Having painted a compelling picture of the environmental benefits of reducing the burning of coal for one day, Dave reviews the high costs of relying on fossil fuels:
Fossil fuels are finite. In many cases they are not yet scarce, but their increasing scarcity has influenced geopolitics and global economics, caused massive environmental losses and cost thousands of lives in the defense of the free movement of fuel. Oil may have already peaked in production. If not, the growing demand of China, India and Europe are certain to hasten a day of reckoning. "Peak Oil" may be decades off, but it is coming and we will need to be ready.
While the scarcity of coal is nowhere near the situation with oil, it hosts its own issues. Environmental impacts of mining, health effects on miners, and loss of earth formations through mountaintop removal all extract a high price. In addition, there have been discussions of "carbon taxes" that could add an artificial cost to monetize the actual environmental damage done by massive CO2 emissions.
Natural gas is dealing with a scarcity problem as well as a transport issue. The estimated world reserves of energy from natural gas is just over half of that of oil. Pipelines carry natural gas across this country and the price increases as you move away from Texas due to the length of the pipeline. We are not close to Texas. Anyone that has been reading the papers in the past few years knows the issues that alternative methods of transporting natural gas are difficult to complete, especially here in Delaware.
Dave reminds us that we have options and closes with a flourish:
There are non-polluting, virtually inexhaustible sources of energy available. These harness geology and astrophysical sources of energy to convert to electricity. Gravity drives hydro-power and tidal turbines. The sun drives photovoltaics, heat-exchangers and even wind turbines. Neither of these sources are in danger of exhaustion in the foreseeable future. And if they did, we have much bigger problems.
Finally, there are fusion and fission to harness the energy that is elemental to this universe.
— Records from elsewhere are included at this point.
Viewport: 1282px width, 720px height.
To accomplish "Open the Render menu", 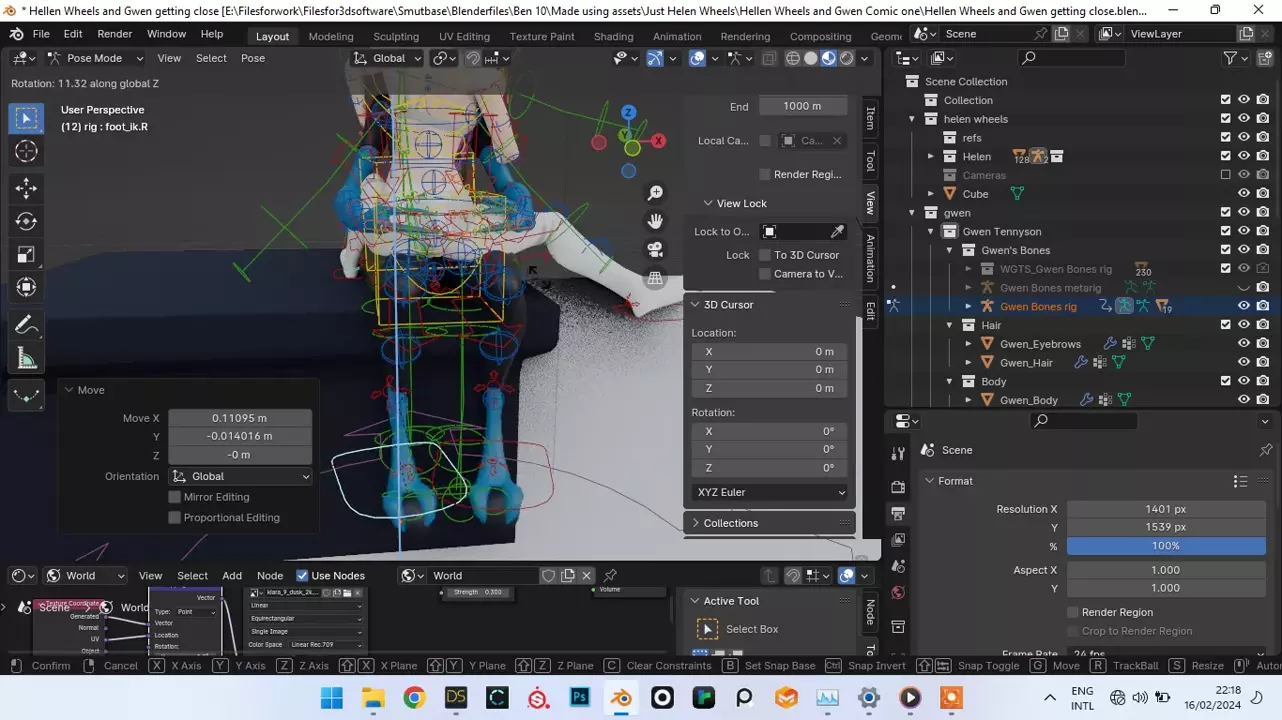I will (114, 34).
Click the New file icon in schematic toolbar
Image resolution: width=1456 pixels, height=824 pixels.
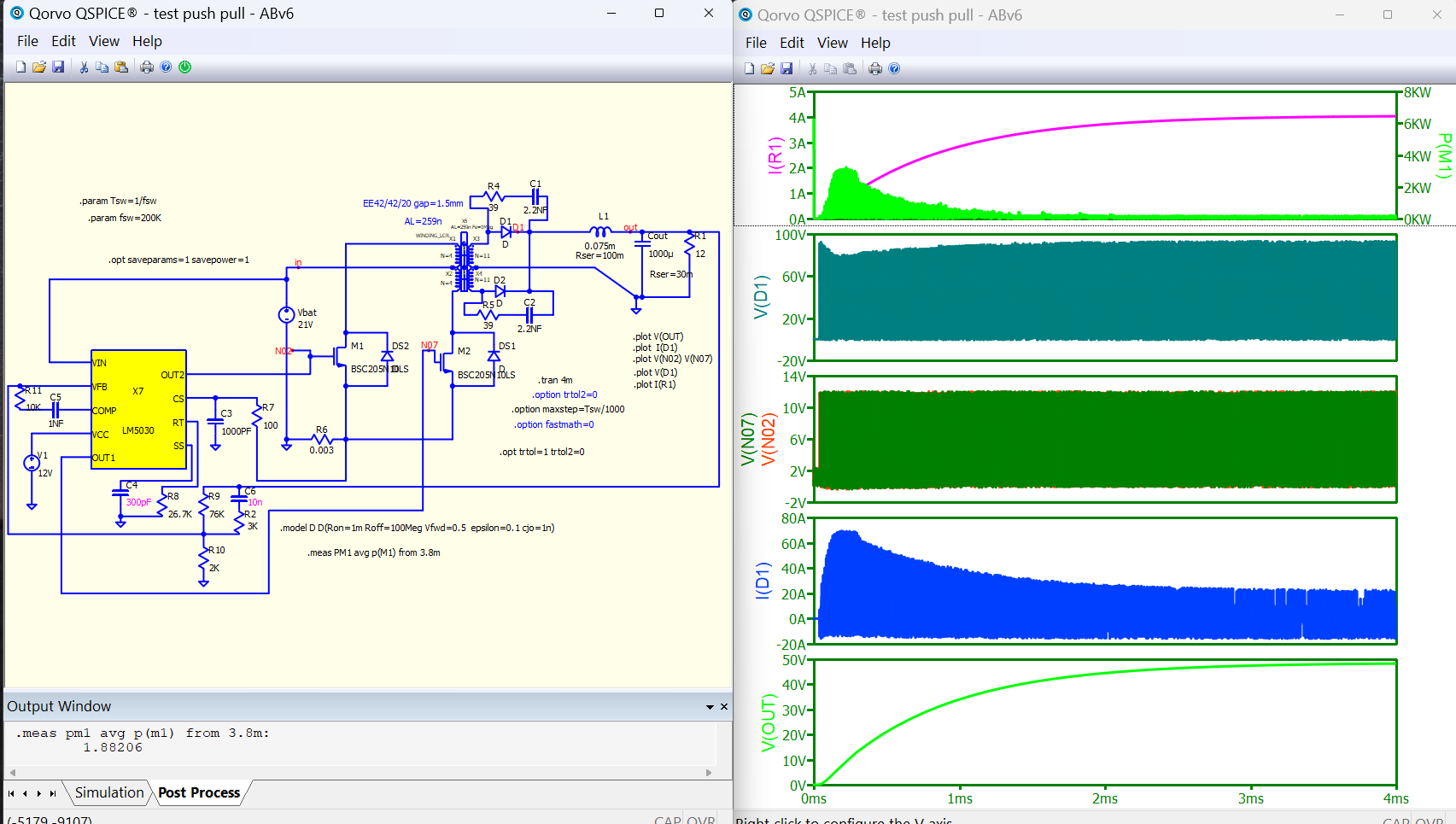click(x=20, y=67)
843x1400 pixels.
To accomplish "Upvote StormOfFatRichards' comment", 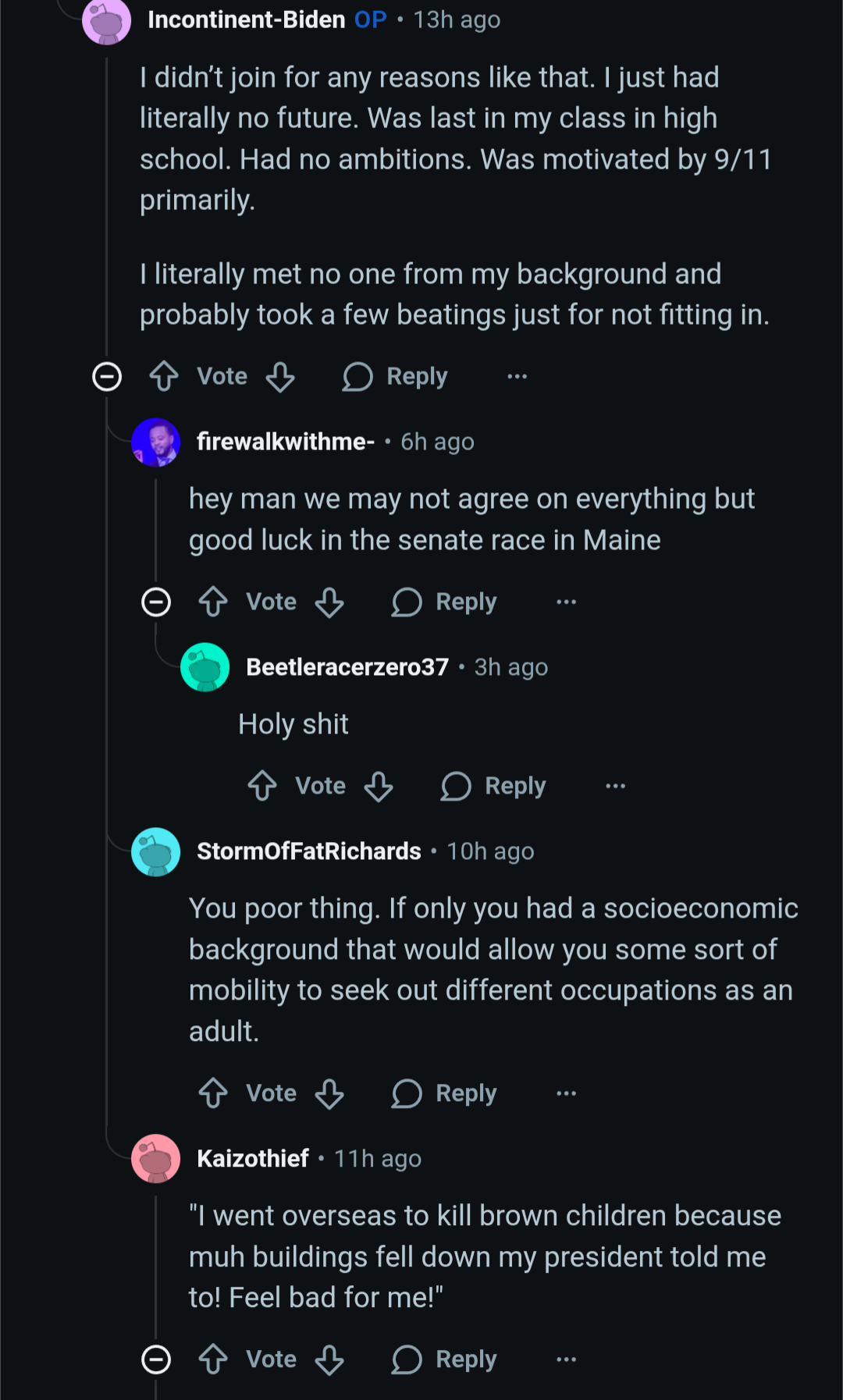I will click(x=213, y=1093).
Ultimately these may be the answer, but the technology has not yet developed to a point that they are technologically and/or politically feasible.
Of the three proposals on the table for the first state of the union, only one is based on a view forward to a day when energy and environmental concerns are in balance. The proposed wind farm would harness 1/3 of the available energy to be harvested in the Delaware offshore. Additional fields can be installed down the road to actually feed additional energy into the grid. Even if we can turn off some of the Ohio Valley power plants a few days a week. We are making our air cleaner, our water safer, our citizens healthier and our sky bluer.
Delaware has an opportunity to install a forward-thinking, fixed cost, aesthetically pleasing and safe power plant. We should grab this opportunity and make a bold statement to the rest of the states that there is a reason that we are the first state. As with the ratification of the Constitution, we as a people, know a good deal when we see it. We know when to stand up first and say "I'm in." This is that time.
Bravo! Dave has set a high standard for the rest of us.
Comments to the PSC can be submitted to karen.nickerson@state.de.us and to me at tomnoyes@gmail.com.

2 Comments:

Anonymous Anonymous said...

Wow.

Very, very well done.

11:05 PM, March 18, 2007  
Blogger Nancy Willing said...

the news just gets worse.
NRG is ready to go to court.

It is just like the developers who have bought their way into our government now will sue to get what they have paid for.

NRG is pushing themselves on us with threats because they feel entitled and that equates with them getting what they have already paid for.